The Syndrome in Burlingame was another effort to try and accommodate the burgeoning rock underground flowering in San Francisco into the South Bay Area Peninsula. This obscure club has only been noted historically because it was a regular venue for a Moby Grape predecessor called Luminous Marsh Gas. A Tacoma, WA band called The Frantics had moved to San Bruno (of all places), but by 1966 the "Northwest Sound" was migrating towards a spacier, bluesier sound. The members of The Frantics, guitarist Jerry Miller, organist Chuck Schoening (aka Chuck Steaks) and drummer Don Stevenson, added singer/harmonica player Denise Kaufman, well before she was in The Ace Of Cups. They took their name from a peculiar news articles that suggested that UFO sightings were really Luminous Marsh Gas. By the end of 1966, Miller and Stevenson would be playing the Fillmore and The Avalon as members of Moby Grape, but in the middle of the year they were still playing The Syndrome.

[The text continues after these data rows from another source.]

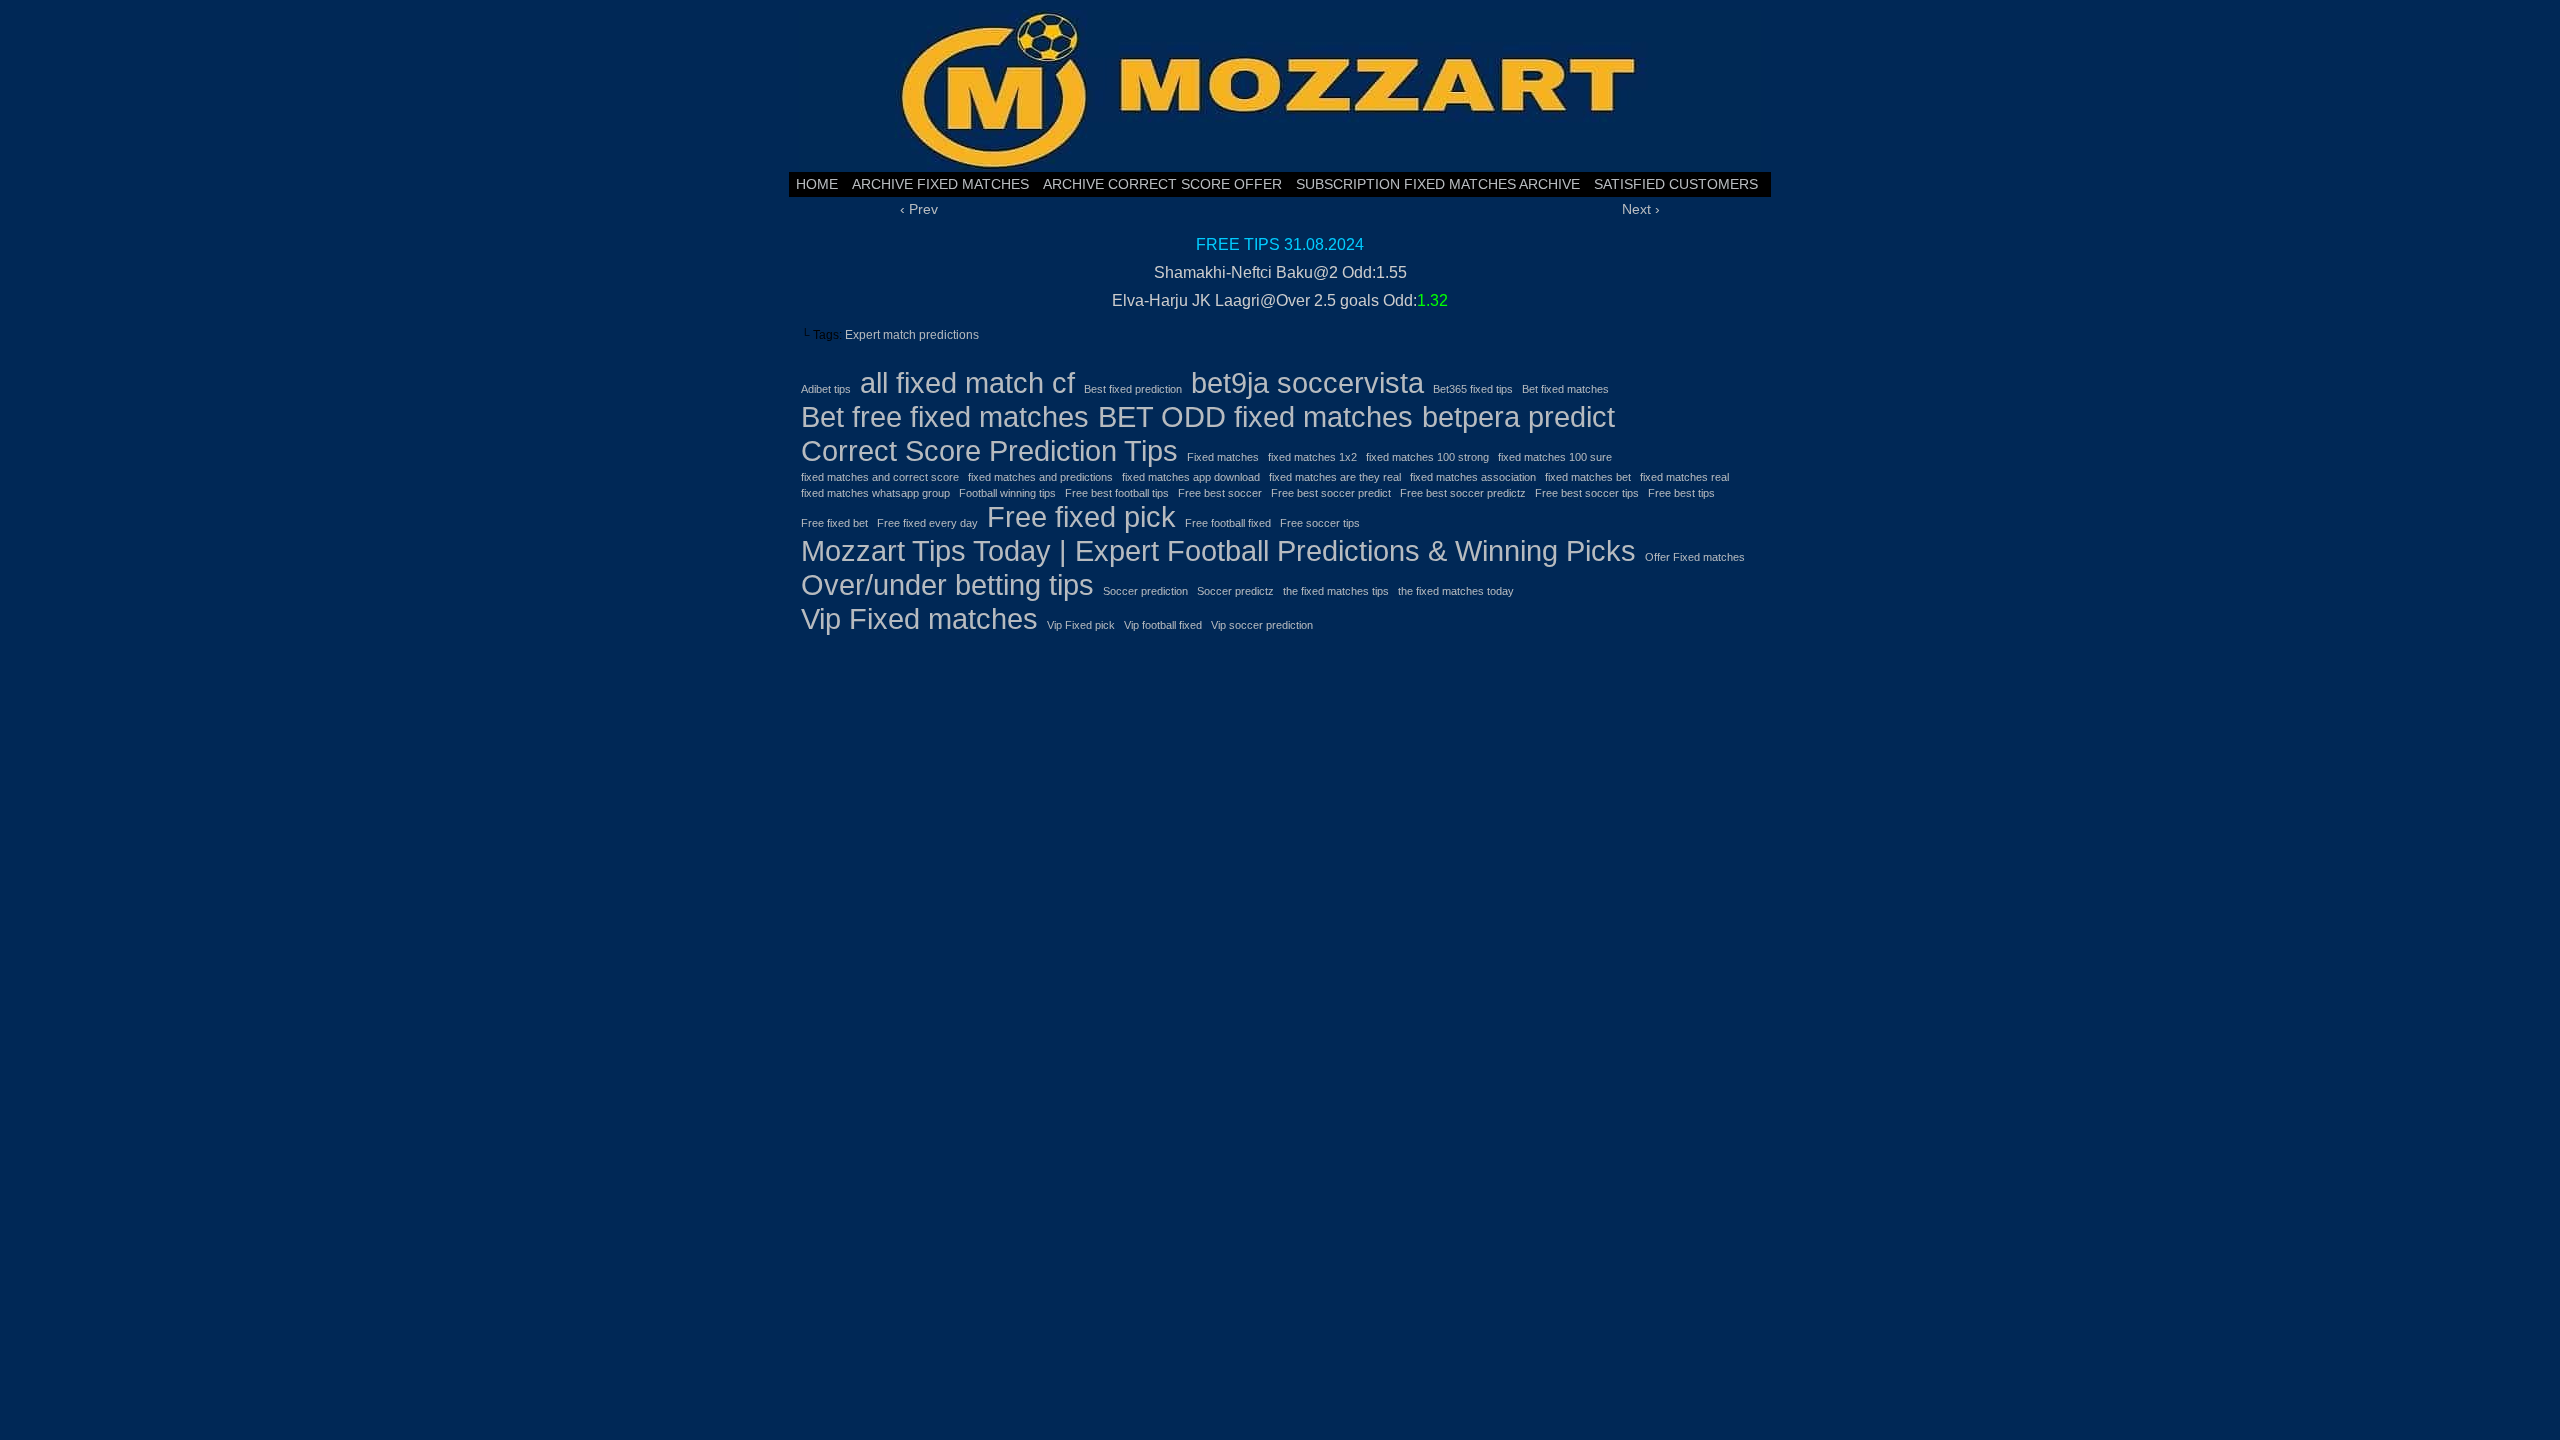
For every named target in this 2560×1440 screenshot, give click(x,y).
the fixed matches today (1456, 591)
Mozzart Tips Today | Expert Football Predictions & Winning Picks (1218, 550)
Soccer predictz (1235, 591)
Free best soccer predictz (1463, 493)
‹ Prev (919, 209)
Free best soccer (1220, 493)
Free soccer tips (1320, 523)
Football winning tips (1007, 493)
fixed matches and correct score (880, 477)
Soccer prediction (1145, 591)
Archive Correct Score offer (1162, 184)
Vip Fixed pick (1081, 625)
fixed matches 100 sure (1555, 457)
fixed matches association (1473, 477)
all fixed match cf (967, 382)
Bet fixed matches (1565, 389)
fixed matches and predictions (1040, 477)
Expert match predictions (912, 335)
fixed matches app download (1191, 477)
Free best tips (1681, 493)
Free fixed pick (1081, 516)
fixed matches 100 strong (1427, 457)
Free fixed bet (834, 523)
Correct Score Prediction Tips (989, 450)
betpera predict (1518, 416)
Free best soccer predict (1331, 493)
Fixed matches (1223, 457)
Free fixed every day (927, 523)
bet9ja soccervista (1307, 382)
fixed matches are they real (1335, 477)
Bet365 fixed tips (1473, 389)
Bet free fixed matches (945, 416)
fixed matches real (1684, 477)
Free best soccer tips (1587, 493)
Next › (1641, 209)
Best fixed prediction (1133, 389)
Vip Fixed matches (919, 618)
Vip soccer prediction (1262, 625)
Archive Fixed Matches (940, 184)
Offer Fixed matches (1695, 557)
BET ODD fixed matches (1255, 416)
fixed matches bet (1588, 477)
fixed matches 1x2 (1312, 457)
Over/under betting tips (947, 584)
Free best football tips (1117, 493)
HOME (817, 184)
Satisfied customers (1676, 184)
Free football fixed (1228, 523)
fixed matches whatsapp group (875, 493)
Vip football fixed (1163, 625)
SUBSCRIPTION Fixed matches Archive (1438, 184)
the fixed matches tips (1336, 591)
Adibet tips (826, 389)
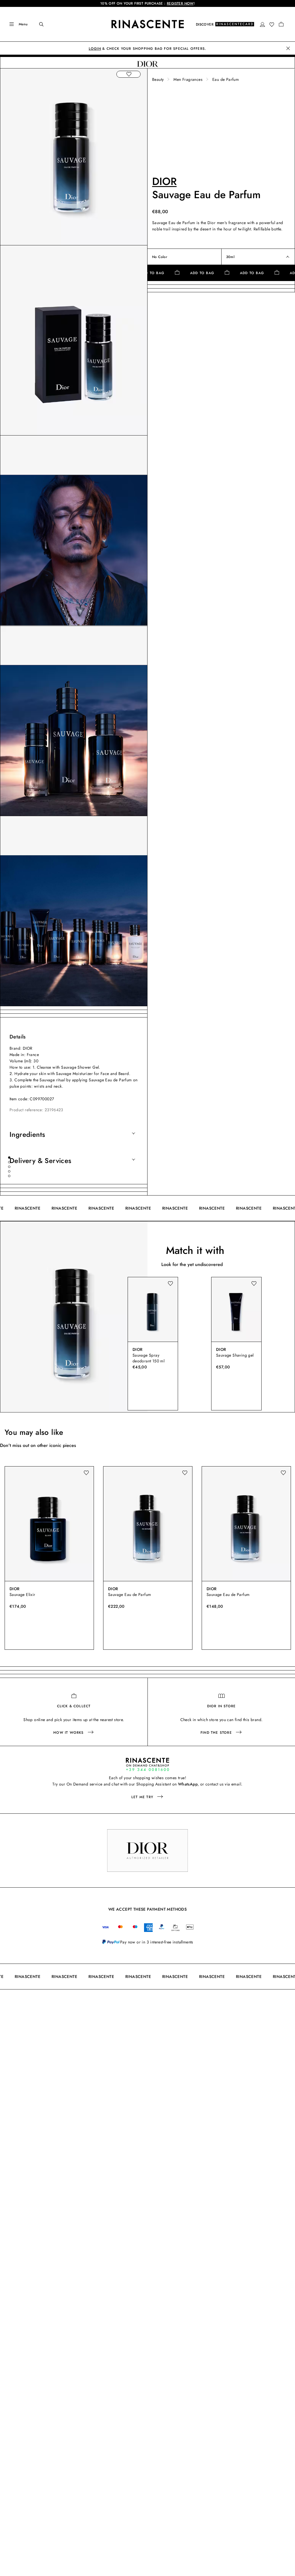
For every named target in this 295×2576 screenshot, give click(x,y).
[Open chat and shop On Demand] (147, 1764)
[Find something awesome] (37, 24)
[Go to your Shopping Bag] (281, 24)
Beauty (158, 79)
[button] (262, 24)
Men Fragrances (188, 79)
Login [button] (95, 48)
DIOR (164, 181)
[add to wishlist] (128, 74)
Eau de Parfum (225, 79)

In 1966, there was a club attempting to attract the hip rock audience every several miles in the South Bay. In South Palo Alto there was The Big Beat, in Redwood City there was The Spectrum (previously The Nu Beat), in San Mateo there was The Trip and in Burlingame there was The Syndrome. Articles in the San Mateo Times (such as the ones above from June 10 and December 16, 1966) make it clear that the club emphasized "psychedelic" lighting to create an "experience." The December, 1966 article says that "With the mass discharge of college hippies from school, you can bet that Bill Hotmans Syndrome in Burlingame will be junpin during the holidays." The Syndrome clearly recognized that they were aiming at the "hippie" market, but they seemed to missed the target. The original proprietor, Joe Gannon, had been the road manager of The Kingston Trio, so he was not a fuddy-duddy old man, but he still seems to have overestimated the reach of the underground. I do not know if Bill Hotman was a new owner or simply a manager.
For one thing, many hippies did not have much money, not enough to afford to hang out in bars. For another, the location of The Syndrome on the South Bay's main drag, El Camino Real, required a car, and if you had a car, why not see the Dead or Big Brother at the Avalon or The Fillmore, just a few miles up the road? Furthermore, many of the hippest rock fans were under 21, in many cases well under 21, and not able to get into a bar. Finally, the Fillmore and Avalon had bands that were perceived as cool, that made people want to go out and see them. The primary act that was advertised at The Syndrome was Mr. Clean (the above is from November 25), a soul combo headed by former NFL player and saxophonist/vocalist Ollie McClay. While no doubt McClay was a fine musician (lounge musicians usually are), he didn't have the underground cachet that the Fillmore bands did.
It is ironic that Luminous Marsh Gas, with two future members of various Fillmore bands, who apparently played the club regularly but were not advertised in the paper, probably had the talent and underground cred to make The Syndrome into a happening place, but the proprietors were unable to capitalize on it. According to Kaufman, the band was already playing some nascent Moby Grape material, including the great song "Murder In My Heart For The Judge."
The Syndrome was only open from June 1966 until July 1967. It was replaced in August of 1967 by a Greek restaurant called Zorba's.